# EXERCISE OBJECTIVE
For each line in the data below that holds "will", return a copy.

# DATA TO USE

+-------+

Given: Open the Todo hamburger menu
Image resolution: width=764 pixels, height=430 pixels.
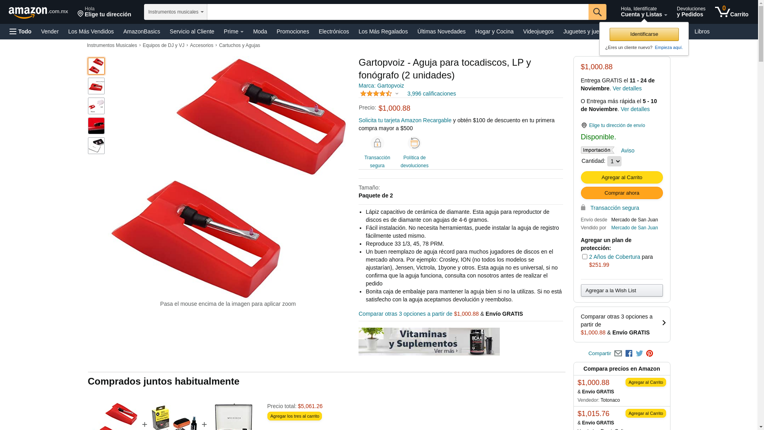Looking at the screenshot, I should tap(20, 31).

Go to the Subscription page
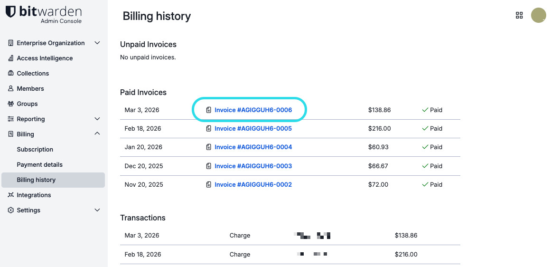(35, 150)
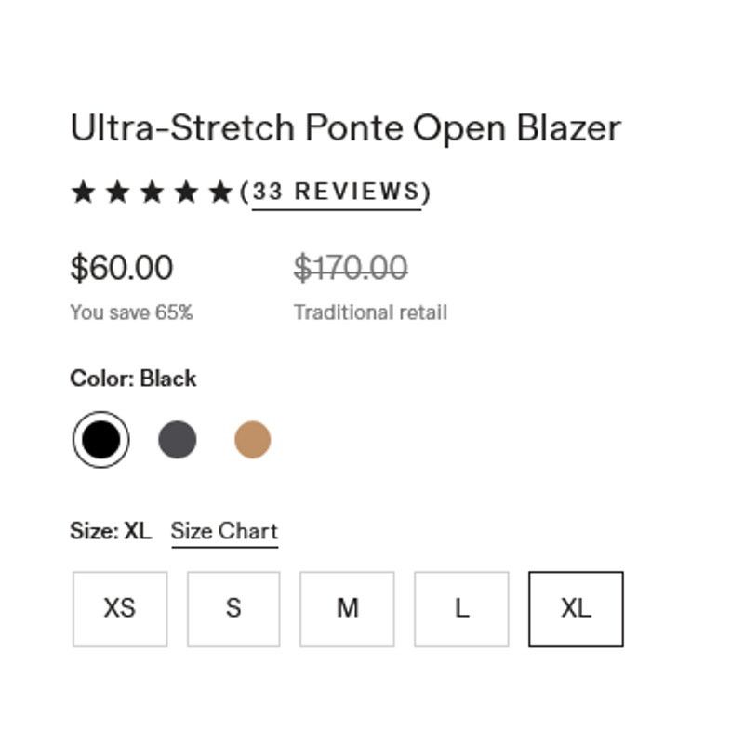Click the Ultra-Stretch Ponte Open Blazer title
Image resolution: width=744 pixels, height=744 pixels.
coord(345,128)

+-------+

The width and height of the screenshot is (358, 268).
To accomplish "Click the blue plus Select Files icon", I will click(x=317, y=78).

+-------+

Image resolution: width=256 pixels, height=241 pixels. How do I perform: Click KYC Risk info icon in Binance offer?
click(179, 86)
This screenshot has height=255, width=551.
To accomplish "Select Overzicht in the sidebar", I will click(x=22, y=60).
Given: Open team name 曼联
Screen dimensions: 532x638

+-------+

# TASK SOLUTION
To accomplish "Click the blue plus Select Files icon", I will click(x=317, y=78).
To accomplish "Select Overzicht in the sidebar", I will click(x=22, y=60).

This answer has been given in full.